#### RECORDED INFORMATION:
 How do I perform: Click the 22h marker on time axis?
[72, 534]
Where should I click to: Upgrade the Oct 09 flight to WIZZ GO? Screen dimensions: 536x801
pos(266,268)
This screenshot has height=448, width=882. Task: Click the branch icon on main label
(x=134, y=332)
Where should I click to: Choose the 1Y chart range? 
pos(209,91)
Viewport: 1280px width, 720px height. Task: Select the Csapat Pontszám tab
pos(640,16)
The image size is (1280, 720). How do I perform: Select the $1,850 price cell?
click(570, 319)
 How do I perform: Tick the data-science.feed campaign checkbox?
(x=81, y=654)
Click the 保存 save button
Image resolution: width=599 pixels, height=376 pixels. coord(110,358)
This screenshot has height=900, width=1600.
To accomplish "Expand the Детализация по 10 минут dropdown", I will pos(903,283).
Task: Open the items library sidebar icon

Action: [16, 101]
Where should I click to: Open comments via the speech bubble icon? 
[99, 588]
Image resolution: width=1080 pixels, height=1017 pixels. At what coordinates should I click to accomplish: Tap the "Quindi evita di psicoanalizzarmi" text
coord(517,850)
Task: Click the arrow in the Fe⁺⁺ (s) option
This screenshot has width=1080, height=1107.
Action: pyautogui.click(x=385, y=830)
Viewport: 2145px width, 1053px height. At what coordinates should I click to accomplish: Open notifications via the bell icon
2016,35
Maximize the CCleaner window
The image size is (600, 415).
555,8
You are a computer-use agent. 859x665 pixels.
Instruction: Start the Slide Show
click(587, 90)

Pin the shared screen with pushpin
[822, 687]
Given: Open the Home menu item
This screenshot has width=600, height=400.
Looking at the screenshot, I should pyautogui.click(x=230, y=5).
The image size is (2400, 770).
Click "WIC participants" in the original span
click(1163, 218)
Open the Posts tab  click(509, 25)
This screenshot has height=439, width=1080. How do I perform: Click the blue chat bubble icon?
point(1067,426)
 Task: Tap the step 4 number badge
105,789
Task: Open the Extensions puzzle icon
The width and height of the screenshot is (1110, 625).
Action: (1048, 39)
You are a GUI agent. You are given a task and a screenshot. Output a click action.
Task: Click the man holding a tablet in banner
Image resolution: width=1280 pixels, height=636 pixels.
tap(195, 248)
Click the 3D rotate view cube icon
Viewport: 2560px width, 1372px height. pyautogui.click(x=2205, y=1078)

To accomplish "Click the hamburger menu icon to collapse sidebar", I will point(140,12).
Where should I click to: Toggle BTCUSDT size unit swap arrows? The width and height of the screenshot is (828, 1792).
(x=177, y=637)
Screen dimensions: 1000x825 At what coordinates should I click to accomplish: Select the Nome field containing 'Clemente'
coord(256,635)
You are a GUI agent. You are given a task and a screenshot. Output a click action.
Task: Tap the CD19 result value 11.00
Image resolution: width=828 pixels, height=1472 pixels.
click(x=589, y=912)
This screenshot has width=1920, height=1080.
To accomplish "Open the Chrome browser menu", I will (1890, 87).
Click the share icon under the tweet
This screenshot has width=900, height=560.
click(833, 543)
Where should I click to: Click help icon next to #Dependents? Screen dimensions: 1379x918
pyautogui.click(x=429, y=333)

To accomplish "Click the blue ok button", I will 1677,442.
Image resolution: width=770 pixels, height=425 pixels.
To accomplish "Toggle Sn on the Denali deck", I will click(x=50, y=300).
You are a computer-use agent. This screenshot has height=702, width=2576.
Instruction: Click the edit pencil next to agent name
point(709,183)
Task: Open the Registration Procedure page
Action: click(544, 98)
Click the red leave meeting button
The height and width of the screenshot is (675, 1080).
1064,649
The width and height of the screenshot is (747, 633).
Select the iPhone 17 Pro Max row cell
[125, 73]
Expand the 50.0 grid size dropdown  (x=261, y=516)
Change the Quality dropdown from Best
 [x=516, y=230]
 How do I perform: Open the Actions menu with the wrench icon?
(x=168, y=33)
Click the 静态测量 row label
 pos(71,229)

#### STATED TASK:
Render every line of the records above as a JSON list of strings, with one string per line and blank lines omitted.

#### RESPONSE TO THIS EXERCISE:
[
  " How do I perform: Click the 22h marker on time axis?",
  "[72, 534]",
  "Where should I click to: Upgrade the Oct 09 flight to WIZZ GO? Screen dimensions: 536x801",
  "pos(266,268)",
  "This screenshot has height=448, width=882. Task: Click the branch icon on main label",
  "(x=134, y=332)",
  "Where should I click to: Choose the 1Y chart range? ",
  "pos(209,91)",
  "Viewport: 1280px width, 720px height. Task: Select the Csapat Pontszám tab",
  "pos(640,16)",
  "The image size is (1280, 720). How do I perform: Select the $1,850 price cell?",
  "click(570, 319)",
  " How do I perform: Tick the data-science.feed campaign checkbox?",
  "(x=81, y=654)",
  "Click the 保存 save button",
  "Image resolution: width=599 pixels, height=376 pixels. coord(110,358)",
  "This screenshot has height=900, width=1600.",
  "To accomplish \"Expand the Детализация по 10 минут dropdown\", I will pos(903,283).",
  "Task: Open the items library sidebar icon",
  "Action: [16, 101]",
  "Where should I click to: Open comments via the speech bubble icon? ",
  "[99, 588]",
  "Image resolution: width=1080 pixels, height=1017 pixels. At what coordinates should I click to accomplish: Tap the \"Quindi evita di psicoanalizzarmi\" text",
  "coord(517,850)",
  "Task: Click the arrow in the Fe⁺⁺ (s) option",
  "This screenshot has width=1080, height=1107.",
  "Action: pyautogui.click(x=385, y=830)",
  "Viewport: 2145px width, 1053px height. At what coordinates should I click to accomplish: Open notifications via the bell icon",
  "2016,35",
  "Maximize the CCleaner window",
  "The image size is (600, 415).",
  "555,8",
  "You are a computer-use agent. 859x665 pixels.",
  "Instruction: Start the Slide Show",
  "click(587, 90)",
  "Pin the shared screen with pushpin",
  "[822, 687]",
  "Given: Open the Home menu item",
  "This screenshot has width=600, height=400.",
  "Looking at the screenshot, I should pyautogui.click(x=230, y=5).",
  "The image size is (2400, 770).",
  "Click \"WIC participants\" in the original span",
  "click(1163, 218)",
  "Open the Posts tab  click(509, 25)",
  "This screenshot has height=439, width=1080. How do I perform: Click the blue chat bubble icon?",
  "point(1067,426)",
  " Task: Tap the step 4 number badge",
  "105,789",
  "Task: Open the Extensions puzzle icon",
  "The width and height of the screenshot is (1110, 625).",
  "Action: (1048, 39)",
  "You are a GUI agent. You are given a task and a screenshot. Output a click action.",
  "Task: Click the man holding a tablet in banner",
  "Image resolution: width=1280 pixels, height=636 pixels.",
  "tap(195, 248)",
  "Click the 3D rotate view cube icon",
  "Viewport: 2560px width, 1372px height. pyautogui.click(x=2205, y=1078)",
  "To accomplish \"Click the hamburger menu icon to collapse sidebar\", I will point(140,12).",
  "Where should I click to: Toggle BTCUSDT size unit swap arrows? The width and height of the screenshot is (828, 1792).",
  "(x=177, y=637)",
  "Screen dimensions: 1000x825 At what coordinates should I click to accomplish: Select the Nome field containing 'Clemente'",
  "coord(256,635)",
  "You are a GUI agent. You are given a task and a screenshot. Output a click action.",
  "Task: Tap the CD19 result value 11.00",
  "Image resolution: width=828 pixels, height=1472 pixels.",
  "click(x=589, y=912)",
  "This screenshot has width=1920, height=1080.",
  "To accomplish \"Open the Chrome browser menu\", I will (1890, 87).",
  "Click the share icon under the tweet",
  "This screenshot has width=900, height=560.",
  "click(833, 543)",
  "Where should I click to: Click help icon next to #Dependents? Screen dimensions: 1379x918",
  "pyautogui.click(x=429, y=333)",
  "To accomplish \"Click the blue ok button\", I will 1677,442.",
  "Image resolution: width=770 pixels, height=425 pixels.",
  "To accomplish \"Toggle Sn on the Denali deck\", I will click(x=50, y=300).",
  "You are a computer-use agent. This screenshot has height=702, width=2576.",
  "Instruction: Click the edit pencil next to agent name",
  "point(709,183)",
  "Task: Open the Registration Procedure page",
  "Action: click(544, 98)",
  "Click the red leave meeting button",
  "The height and width of the screenshot is (675, 1080).",
  "1064,649",
  "The width and height of the screenshot is (747, 633).",
  "Select the iPhone 17 Pro Max row cell",
  "[125, 73]",
  "Expand the 50.0 grid size dropdown  (x=261, y=516)",
  "Change the Quality dropdown from Best",
  " [x=516, y=230]",
  " How do I perform: Open the Actions menu with the wrench icon?",
  "(x=168, y=33)",
  "Click the 静态测量 row label",
  " pos(71,229)"
]